Han Song, I mattoni della rinascita, tr. Lorenzo Andolfatto, Future Fiction, pp. 406, euro 16,15 stampa, euro 4,99 epub

“Il futuro possibile in Cina potrebbe essere il seguente: l’enorme popolazione del paese si riunirà come una vera grande famiglia in una grande macchina gestita dal governo.” Han Song – uno dei “tre generali” della science fiction cinese, assieme a Cixin Liu e a Wang Jinkang, e sicuramente il più enigmatico – credo potrebbe sottoscrivere l’affermazione di James G. Ballard che siccome la finzione è già dappertutto, compito dello scrittore è semmai quello di inventare la realtà. Come quelle di Ballard, del resto, le sue storie possono ricordare la freddezza un po’ autoptica di chi non intende “svelare” la psicopatologia del presente dietro a fatti inconsueti, perché in fondo basta descriverla per come già appare, soltanto mimetizzata in un futuro contiguo al nostro e persino ovvio. Il sadismo di “Caccia alle belle donne” – un parco a tema erotico, con cacciagione umana alla mercé di misogini danarosi, reso possibile dai progressi dell’ingegneria genetica, può magari ricordarci Il richiamo del corno di Sarban (1952; Adelphi, 2015), con cacciatori nazisti e prede mutanti femmine, salvo il fatto che questa non è affatto un’ucronia ma la nostra linea temporale che dietro l’angolo ci fa già l’occhietto.

Il paragone con Ballard però finisce qui. Han Song è uno scrittore che nella sua originalità fondamentalmente usa la fantascienza come piattaforma narrativa matura, per raccontare il post human “con caratteristiche cinesi”.   Nei suoi racconti puoi nascere su un Boing e passare la vita a domandarti se esiste qualcosa al di fuori dal tuo 747. O puoi nascere in Cina dove il governo riesce a raddoppiare la produttività grazie a un farmaco che di notte trasforma milioni di cinesi in operosi sonnambuli.
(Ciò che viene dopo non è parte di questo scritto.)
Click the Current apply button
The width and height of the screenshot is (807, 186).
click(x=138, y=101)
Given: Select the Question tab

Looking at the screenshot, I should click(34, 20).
I suoi personaggi sono individui medi, maschi insicuri, soli ma mai veramente disconnessi dalla dimensione della collettività, che presto o tardi li richiama a sé attraverso i fili spesso disturbanti del potere, della memoria, della magia o  della scienza, davanti a una catastrofe che ha trasformato una comunità in un surreale bazar del soprannaturale per turisti del dolore (nel racconto che dà il titolo all’antologia, “I mattoni della rinascita”) o a cerimonie del lutto di un passato che il procedere della civilizzazione ha reso indecifrabile (“Le tombe del cosmo”).
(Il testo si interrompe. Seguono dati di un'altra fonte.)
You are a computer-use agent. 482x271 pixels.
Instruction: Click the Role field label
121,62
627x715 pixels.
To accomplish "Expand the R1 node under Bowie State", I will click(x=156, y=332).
Malgrado alcune sue opere risultino ancora impigliate nelle maglie della censura, almeno in madre patria, Han Song concilia il suo lavoro di scrittore con quello per la Xinhua, l’agenzia di stampa statale cinese. A differenza di un Cixin Liu, che ha ridato lustro alla fantascienza hard riposizionando le coordinate di genere all’interno rinascita politico-culturale della Cina, in perfetta sintonia con il suo governo, Song indaga i risvolti più oscuri e paradossali del “futuro manifesto” cinese, destinato a rimpiazzare presto o tardi l’incumbent americano con il suo “inspiegabile” mix di confucianesimo e capitalismo di stato. Su questo anche Han non ha dubbi ma qualsiasi lettura patriottica risulta qui annullata da una vena scettica, con forti dosi di humor nero, che ha semmai più a che fare con la visione meditabonda del profeta, per non dire con la buddità letteraria.

Come osserva Chiara Cigarini nelle note di questa splendida antologia edita da Future Fiction, che raccoglie racconti di Han Song dal 1991 al 2014: “Autore in-between, inteso come attraversatore di frontiere spaziali (che separano la Cina e il mondo) e temporali (quel passato, presente e futuro che nella sua produzione coesistono), Han oltrepassa anche il confine – sempre più sottile che separa scienza e magia (..) e sfumando la razionalità fantascientifica nell’irrazionale, individua nel misticismo una cifra stilistica ed estetica che gli permette di riportare la fantascienza cinese alle sue origini fantastiche.”